▶ _OBJECTIVE_
Starting with the line containing "will [41, 41]." and going on through the line containing "[x=264, y=36]", rewrite those records below with their requests, and add 82 to every coordinate in the answers.

* BEGIN STORED ROWS *

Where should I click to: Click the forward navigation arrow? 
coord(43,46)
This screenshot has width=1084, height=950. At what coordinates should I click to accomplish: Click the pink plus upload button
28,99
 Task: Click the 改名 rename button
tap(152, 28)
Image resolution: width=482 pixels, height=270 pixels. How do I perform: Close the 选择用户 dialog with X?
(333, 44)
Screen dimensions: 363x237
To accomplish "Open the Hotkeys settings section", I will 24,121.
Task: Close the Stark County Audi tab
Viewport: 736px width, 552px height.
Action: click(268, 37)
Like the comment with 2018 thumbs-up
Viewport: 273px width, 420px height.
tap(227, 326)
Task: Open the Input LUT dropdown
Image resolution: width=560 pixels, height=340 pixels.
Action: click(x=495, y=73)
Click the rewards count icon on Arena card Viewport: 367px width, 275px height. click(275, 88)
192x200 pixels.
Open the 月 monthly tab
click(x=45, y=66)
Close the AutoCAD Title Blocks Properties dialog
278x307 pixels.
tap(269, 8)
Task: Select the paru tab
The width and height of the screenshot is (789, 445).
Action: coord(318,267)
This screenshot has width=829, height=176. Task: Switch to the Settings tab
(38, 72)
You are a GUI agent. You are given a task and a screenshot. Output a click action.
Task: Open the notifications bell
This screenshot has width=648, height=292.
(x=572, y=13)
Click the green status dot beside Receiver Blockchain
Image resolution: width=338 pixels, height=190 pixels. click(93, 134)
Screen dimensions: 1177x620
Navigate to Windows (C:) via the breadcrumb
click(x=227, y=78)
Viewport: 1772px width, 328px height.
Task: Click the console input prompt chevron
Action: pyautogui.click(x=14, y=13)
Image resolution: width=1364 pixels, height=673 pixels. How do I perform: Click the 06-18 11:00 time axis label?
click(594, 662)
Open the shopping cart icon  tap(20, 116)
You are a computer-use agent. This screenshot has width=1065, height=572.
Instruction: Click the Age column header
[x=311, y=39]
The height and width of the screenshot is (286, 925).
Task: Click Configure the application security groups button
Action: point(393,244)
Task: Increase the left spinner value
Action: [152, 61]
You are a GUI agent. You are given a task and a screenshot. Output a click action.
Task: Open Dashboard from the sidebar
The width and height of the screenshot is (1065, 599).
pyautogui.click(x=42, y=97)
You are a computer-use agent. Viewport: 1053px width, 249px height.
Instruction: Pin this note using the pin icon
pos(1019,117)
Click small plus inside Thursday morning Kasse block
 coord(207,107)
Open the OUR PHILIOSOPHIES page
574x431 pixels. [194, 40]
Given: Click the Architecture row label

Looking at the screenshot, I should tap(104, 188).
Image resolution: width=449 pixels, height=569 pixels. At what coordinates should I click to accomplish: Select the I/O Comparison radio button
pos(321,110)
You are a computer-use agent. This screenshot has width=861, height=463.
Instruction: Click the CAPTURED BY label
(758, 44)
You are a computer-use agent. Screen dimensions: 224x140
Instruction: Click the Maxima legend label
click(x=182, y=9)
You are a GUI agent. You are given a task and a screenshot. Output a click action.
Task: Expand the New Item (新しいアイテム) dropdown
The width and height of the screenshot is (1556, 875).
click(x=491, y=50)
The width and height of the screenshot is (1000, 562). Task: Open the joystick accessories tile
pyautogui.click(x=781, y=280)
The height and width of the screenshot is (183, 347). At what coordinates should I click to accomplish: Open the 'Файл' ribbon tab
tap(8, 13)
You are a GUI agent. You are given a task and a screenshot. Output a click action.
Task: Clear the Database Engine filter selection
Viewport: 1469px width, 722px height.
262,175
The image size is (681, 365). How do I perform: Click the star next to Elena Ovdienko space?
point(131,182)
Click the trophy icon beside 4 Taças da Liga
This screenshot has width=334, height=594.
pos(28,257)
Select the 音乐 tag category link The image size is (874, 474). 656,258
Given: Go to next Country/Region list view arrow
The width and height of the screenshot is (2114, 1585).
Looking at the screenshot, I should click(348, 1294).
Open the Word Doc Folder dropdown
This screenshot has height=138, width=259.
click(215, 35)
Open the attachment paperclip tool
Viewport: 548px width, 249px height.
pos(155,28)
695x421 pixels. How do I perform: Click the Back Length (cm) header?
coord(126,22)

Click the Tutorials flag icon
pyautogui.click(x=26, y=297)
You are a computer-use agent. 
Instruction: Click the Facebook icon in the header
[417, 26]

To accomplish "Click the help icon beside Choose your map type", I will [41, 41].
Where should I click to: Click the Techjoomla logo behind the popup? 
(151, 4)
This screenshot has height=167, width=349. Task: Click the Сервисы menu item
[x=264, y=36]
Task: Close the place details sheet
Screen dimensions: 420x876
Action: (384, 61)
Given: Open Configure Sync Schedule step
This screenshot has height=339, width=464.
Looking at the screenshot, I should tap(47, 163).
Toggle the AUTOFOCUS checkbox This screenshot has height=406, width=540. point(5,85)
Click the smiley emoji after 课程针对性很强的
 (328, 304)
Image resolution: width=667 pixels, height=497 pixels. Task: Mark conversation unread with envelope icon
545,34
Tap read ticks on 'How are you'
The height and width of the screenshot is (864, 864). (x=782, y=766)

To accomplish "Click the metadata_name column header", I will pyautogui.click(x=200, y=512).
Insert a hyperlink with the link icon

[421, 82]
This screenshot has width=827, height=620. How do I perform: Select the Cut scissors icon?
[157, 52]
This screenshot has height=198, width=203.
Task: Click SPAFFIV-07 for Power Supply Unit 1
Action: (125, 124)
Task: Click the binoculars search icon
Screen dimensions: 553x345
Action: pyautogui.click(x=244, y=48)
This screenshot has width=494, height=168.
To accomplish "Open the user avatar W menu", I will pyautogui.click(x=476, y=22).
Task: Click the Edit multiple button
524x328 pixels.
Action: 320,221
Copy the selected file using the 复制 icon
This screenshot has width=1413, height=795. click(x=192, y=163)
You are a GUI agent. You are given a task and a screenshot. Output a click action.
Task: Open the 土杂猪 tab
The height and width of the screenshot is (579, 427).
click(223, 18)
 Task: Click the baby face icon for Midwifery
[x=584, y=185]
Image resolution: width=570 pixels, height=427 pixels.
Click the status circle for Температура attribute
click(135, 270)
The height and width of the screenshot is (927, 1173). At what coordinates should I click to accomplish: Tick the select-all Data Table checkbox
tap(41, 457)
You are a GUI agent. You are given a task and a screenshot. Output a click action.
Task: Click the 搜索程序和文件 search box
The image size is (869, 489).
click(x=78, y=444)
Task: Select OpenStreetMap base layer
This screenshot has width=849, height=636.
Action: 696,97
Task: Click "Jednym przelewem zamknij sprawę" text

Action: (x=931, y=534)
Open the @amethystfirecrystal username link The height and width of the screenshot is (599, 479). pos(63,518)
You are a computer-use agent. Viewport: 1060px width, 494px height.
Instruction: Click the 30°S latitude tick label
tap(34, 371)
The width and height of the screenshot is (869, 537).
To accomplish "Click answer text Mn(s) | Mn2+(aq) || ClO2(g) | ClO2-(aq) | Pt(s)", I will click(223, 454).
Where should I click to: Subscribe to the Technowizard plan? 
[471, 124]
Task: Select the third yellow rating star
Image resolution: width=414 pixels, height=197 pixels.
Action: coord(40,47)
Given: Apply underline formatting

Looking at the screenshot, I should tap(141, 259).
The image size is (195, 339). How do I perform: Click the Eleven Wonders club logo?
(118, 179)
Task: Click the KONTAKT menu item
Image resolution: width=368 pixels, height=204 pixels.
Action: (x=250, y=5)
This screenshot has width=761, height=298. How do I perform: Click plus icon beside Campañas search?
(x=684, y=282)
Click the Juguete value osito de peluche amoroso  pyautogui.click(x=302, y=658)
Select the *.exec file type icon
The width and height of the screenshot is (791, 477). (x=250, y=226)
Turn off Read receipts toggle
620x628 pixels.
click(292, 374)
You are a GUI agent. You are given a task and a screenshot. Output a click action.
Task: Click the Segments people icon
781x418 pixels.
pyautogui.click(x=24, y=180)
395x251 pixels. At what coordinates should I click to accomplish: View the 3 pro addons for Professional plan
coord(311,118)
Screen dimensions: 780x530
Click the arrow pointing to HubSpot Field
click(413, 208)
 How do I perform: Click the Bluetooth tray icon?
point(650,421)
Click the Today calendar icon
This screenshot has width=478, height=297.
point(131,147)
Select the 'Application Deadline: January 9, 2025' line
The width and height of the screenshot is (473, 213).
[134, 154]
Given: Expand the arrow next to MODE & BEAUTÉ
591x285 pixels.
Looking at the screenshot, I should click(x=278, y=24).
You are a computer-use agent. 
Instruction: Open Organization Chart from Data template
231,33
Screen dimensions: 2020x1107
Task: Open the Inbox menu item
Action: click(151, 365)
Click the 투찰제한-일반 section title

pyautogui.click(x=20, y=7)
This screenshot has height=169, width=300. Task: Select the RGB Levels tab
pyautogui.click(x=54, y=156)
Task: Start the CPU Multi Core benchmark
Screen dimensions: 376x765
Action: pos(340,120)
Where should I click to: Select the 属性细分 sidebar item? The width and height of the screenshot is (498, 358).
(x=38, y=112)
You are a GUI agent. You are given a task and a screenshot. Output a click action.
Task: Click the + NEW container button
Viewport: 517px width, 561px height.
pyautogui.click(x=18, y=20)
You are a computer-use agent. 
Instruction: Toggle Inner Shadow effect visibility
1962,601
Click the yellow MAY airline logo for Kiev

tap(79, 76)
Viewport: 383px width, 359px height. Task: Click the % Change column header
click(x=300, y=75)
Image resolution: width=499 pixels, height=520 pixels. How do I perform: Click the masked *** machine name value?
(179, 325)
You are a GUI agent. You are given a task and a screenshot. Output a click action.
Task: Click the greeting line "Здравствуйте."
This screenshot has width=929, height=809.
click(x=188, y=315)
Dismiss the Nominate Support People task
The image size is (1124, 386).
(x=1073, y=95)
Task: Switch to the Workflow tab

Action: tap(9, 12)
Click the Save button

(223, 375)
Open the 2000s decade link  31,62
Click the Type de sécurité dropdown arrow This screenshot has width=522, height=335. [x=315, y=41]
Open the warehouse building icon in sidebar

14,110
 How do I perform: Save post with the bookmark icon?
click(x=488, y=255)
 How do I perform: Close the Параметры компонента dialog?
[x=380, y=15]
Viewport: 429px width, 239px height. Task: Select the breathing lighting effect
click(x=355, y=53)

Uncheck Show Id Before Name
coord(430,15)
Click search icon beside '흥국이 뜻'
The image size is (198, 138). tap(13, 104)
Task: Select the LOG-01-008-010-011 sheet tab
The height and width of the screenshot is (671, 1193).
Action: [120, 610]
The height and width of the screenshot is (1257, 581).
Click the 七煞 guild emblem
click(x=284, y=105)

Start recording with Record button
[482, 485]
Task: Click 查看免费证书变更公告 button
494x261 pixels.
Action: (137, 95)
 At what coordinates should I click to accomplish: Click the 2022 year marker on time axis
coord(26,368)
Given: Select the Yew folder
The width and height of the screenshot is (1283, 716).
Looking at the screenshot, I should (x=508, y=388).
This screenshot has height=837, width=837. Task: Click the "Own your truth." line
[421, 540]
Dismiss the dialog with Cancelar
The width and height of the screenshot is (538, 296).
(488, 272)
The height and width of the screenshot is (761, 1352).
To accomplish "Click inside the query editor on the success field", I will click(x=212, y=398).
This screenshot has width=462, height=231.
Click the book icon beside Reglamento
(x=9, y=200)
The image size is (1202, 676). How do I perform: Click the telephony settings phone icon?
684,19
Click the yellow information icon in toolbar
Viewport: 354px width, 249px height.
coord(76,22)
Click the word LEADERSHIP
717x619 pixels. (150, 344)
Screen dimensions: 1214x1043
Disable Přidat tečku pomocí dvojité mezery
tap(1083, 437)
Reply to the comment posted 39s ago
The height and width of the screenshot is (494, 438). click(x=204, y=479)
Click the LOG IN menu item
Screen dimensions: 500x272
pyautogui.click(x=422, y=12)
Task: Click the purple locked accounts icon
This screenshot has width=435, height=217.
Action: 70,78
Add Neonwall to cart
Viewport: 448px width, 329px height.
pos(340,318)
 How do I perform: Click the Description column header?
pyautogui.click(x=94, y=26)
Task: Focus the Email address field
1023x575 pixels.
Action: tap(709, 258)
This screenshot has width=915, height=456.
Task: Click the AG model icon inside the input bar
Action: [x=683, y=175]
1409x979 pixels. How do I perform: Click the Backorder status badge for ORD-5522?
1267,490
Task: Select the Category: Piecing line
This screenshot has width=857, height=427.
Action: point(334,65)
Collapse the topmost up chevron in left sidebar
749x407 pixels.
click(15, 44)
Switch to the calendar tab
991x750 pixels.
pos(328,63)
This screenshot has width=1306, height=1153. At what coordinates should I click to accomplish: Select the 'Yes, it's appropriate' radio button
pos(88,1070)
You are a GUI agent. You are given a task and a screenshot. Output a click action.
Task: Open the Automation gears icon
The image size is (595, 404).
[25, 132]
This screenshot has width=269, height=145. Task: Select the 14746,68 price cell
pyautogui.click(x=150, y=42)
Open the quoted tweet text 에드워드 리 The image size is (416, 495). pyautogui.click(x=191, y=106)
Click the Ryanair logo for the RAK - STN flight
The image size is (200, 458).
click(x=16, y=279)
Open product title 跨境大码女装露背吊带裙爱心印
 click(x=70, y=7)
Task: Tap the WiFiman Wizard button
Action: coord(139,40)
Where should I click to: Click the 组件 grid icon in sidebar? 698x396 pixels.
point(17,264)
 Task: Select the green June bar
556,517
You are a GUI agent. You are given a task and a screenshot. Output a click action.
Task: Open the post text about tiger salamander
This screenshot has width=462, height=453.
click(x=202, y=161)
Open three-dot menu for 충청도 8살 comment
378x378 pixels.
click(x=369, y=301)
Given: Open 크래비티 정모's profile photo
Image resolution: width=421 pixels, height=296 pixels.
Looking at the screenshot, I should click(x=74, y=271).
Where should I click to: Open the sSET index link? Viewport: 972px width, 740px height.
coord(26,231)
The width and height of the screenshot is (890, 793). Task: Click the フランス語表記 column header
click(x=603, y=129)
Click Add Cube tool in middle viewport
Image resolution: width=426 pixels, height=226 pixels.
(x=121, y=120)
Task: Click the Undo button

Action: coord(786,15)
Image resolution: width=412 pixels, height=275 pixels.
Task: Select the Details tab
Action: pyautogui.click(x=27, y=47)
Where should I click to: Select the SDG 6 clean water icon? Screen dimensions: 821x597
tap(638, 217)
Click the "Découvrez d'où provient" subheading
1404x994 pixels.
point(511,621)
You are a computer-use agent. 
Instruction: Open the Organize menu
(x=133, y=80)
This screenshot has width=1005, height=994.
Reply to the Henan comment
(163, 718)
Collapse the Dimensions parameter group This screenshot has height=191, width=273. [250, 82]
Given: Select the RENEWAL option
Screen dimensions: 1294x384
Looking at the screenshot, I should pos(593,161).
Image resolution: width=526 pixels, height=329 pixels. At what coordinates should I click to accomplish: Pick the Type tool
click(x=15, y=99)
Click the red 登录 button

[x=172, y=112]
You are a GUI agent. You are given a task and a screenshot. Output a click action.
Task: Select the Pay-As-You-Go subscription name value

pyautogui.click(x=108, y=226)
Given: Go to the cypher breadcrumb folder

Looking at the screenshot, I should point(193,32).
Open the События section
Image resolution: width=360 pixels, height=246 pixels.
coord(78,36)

* END STORED ROWS *

▶ _WRITTEN RESPONSE_
To accomplish "Click the help icon beside Choose your map type", I will [123, 123].
Where should I click to: Click the Techjoomla logo behind the popup? 
(233, 86)
This screenshot has height=167, width=349. Task: Click the Сервисы menu item
[x=346, y=118]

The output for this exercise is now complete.